— What is required —
Convert the items below into a Markdown table with the columns Row and Text, giving each non-blank line its own numbered row. Leave the pictures out of the table.

++++ Input rows ++++

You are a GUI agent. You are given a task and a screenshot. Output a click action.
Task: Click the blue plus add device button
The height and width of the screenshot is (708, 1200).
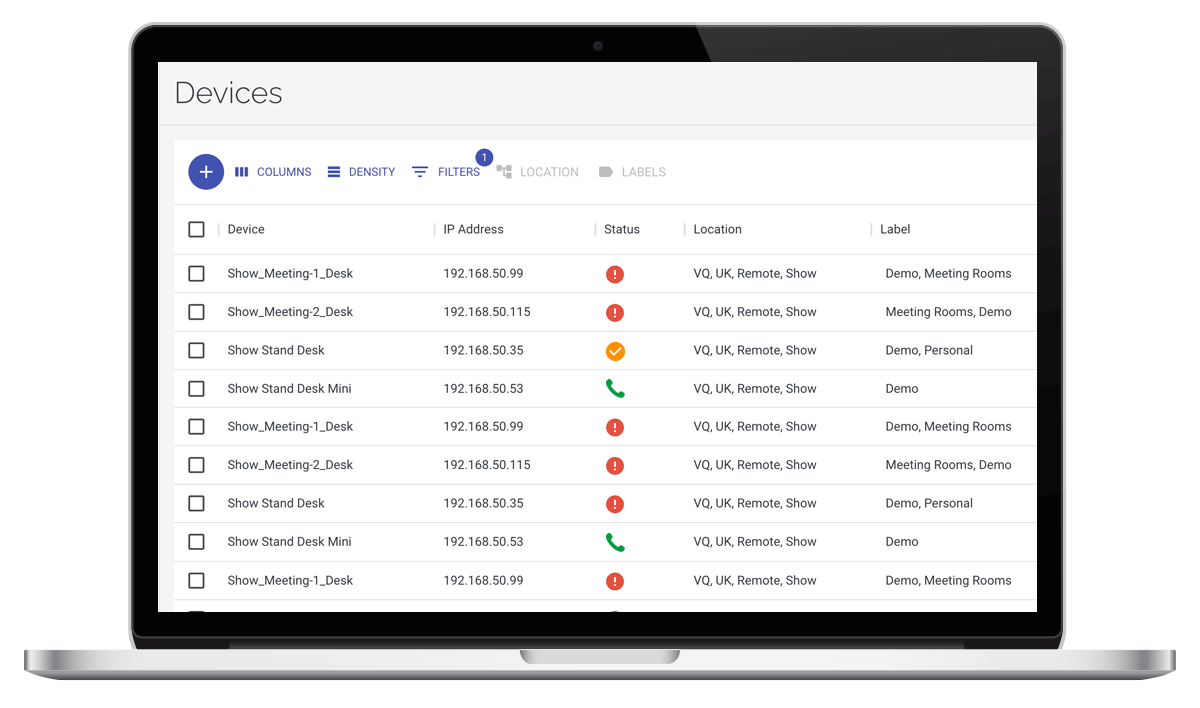point(206,172)
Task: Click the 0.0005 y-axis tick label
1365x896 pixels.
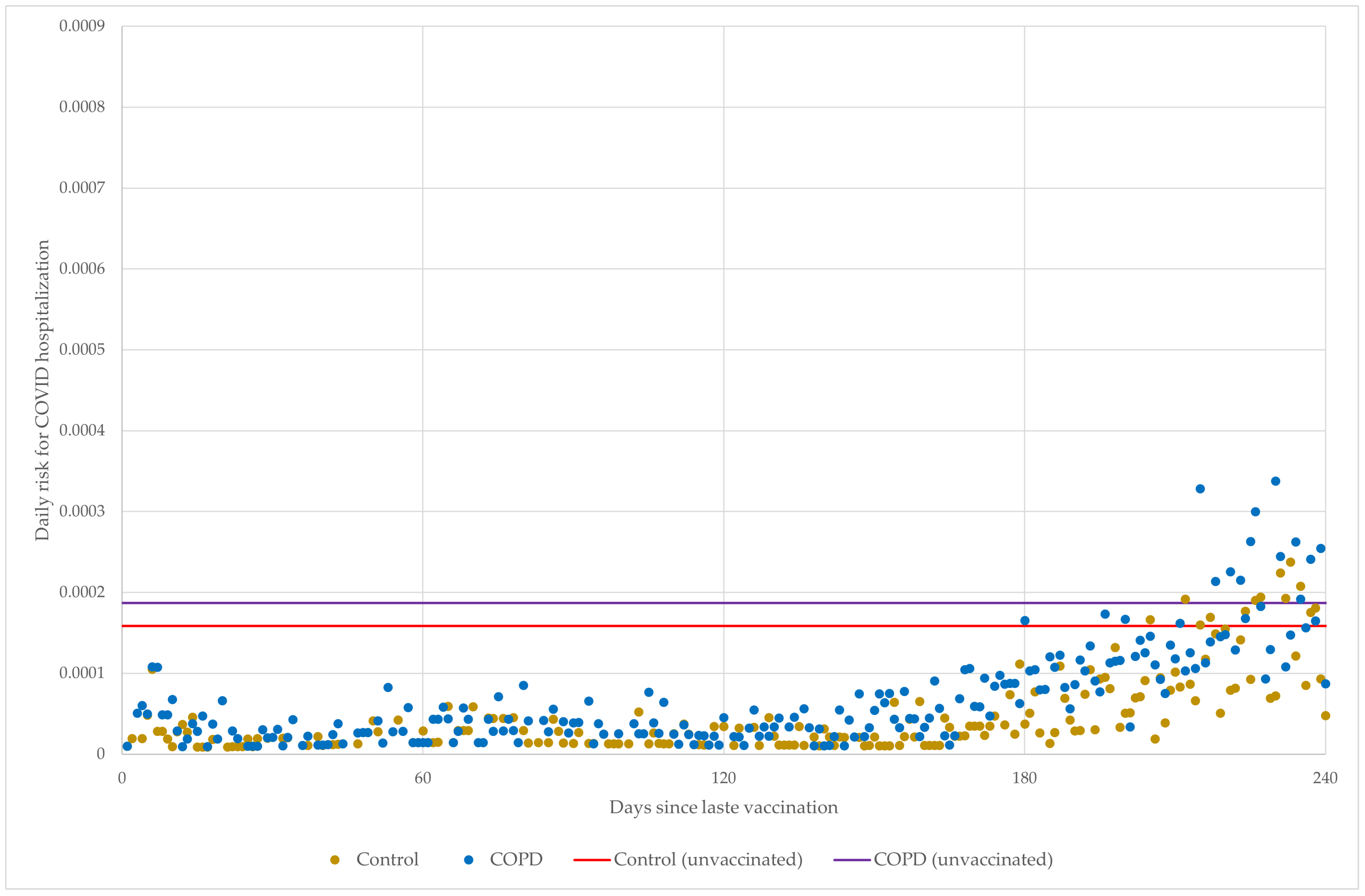Action: [x=82, y=349]
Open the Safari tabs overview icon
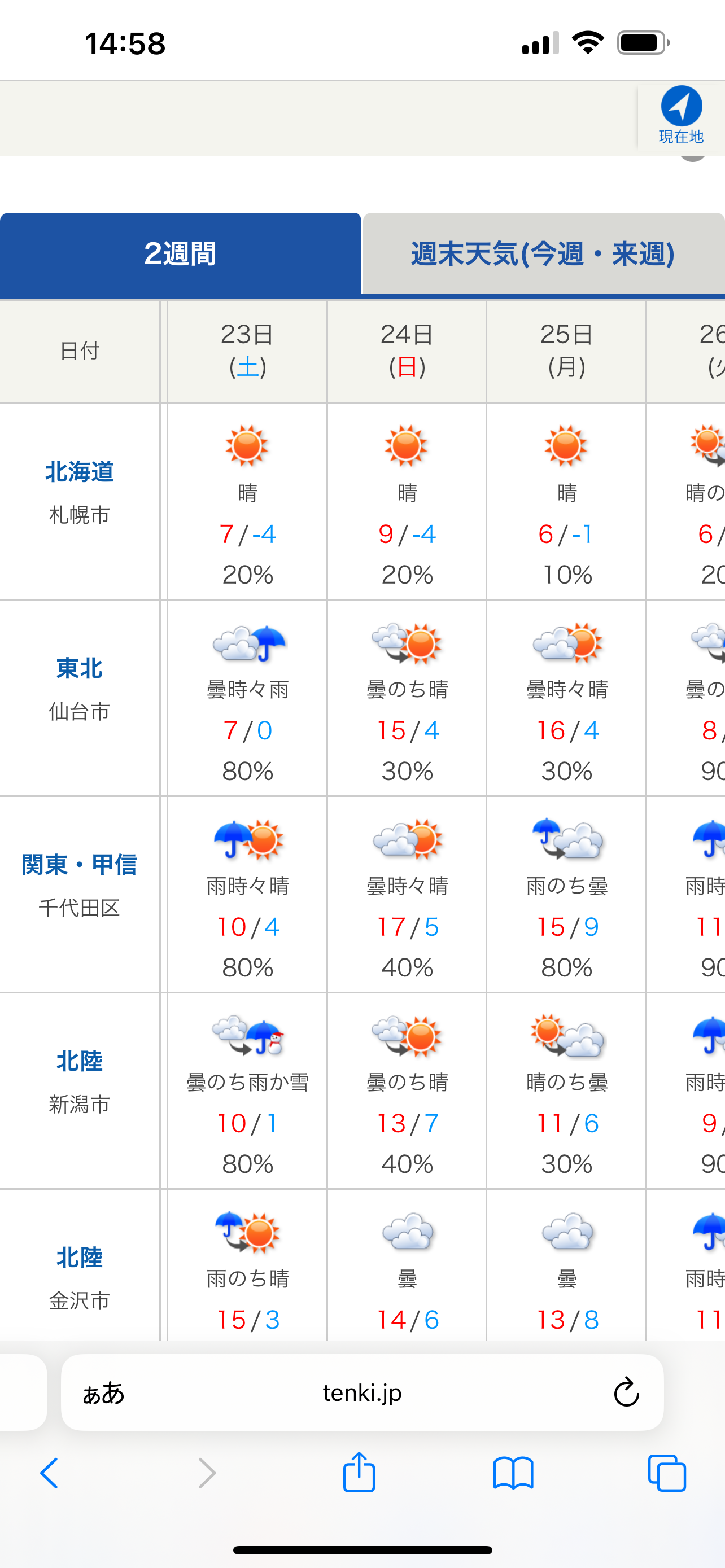Screen dimensions: 725x1568 point(667,1474)
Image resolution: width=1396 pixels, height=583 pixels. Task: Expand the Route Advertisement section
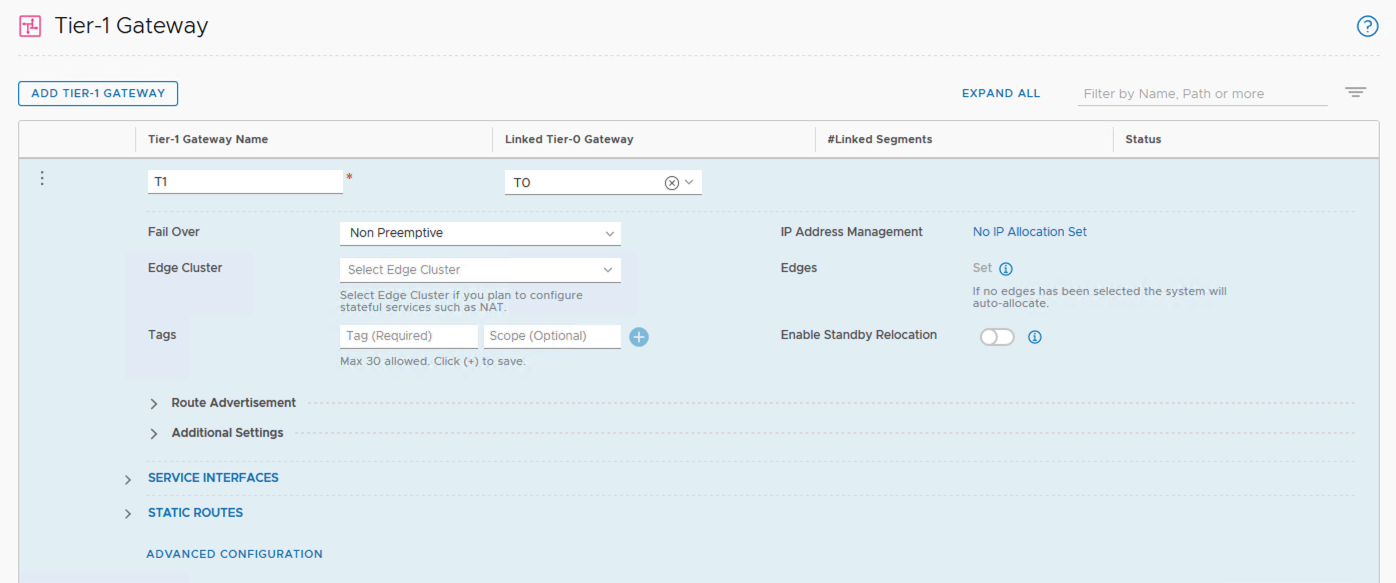(x=154, y=403)
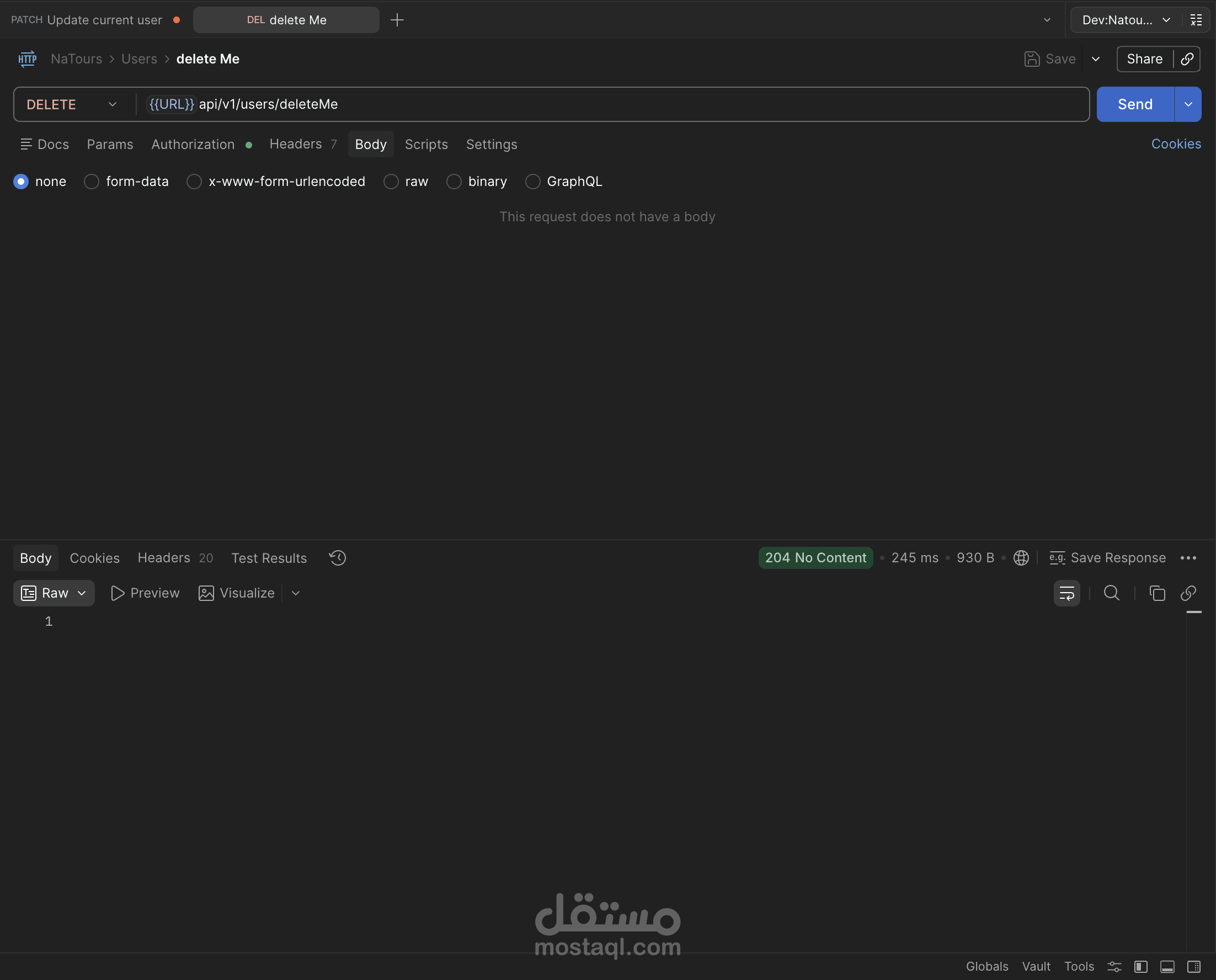Open the Raw format dropdown in response

click(54, 593)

++++

— Task response —
| Row | Text |
|---|---|
| 1 | You are a GUI agent. You are given a task and a screenshot. Output a click action. |
| 2 | Task: Click the blue plus add device button |
| 3 | The height and width of the screenshot is (708, 1200). |
| 4 | point(206,172) |
| 5 | Task: Click the 0.0005 y-axis tick label |
| 6 | 1365x896 pixels. |
| 7 | Action: [x=82, y=349] |
| 8 | Open the Safari tabs overview icon |
| 9 | Screen dimensions: 725x1568 point(667,1474) |
| 10 | Image resolution: width=1396 pixels, height=583 pixels. Task: Expand the Route Advertisement section |
| 11 | (x=154, y=403) |
| 12 | Open the Raw format dropdown in response |
| 13 | click(54, 593) |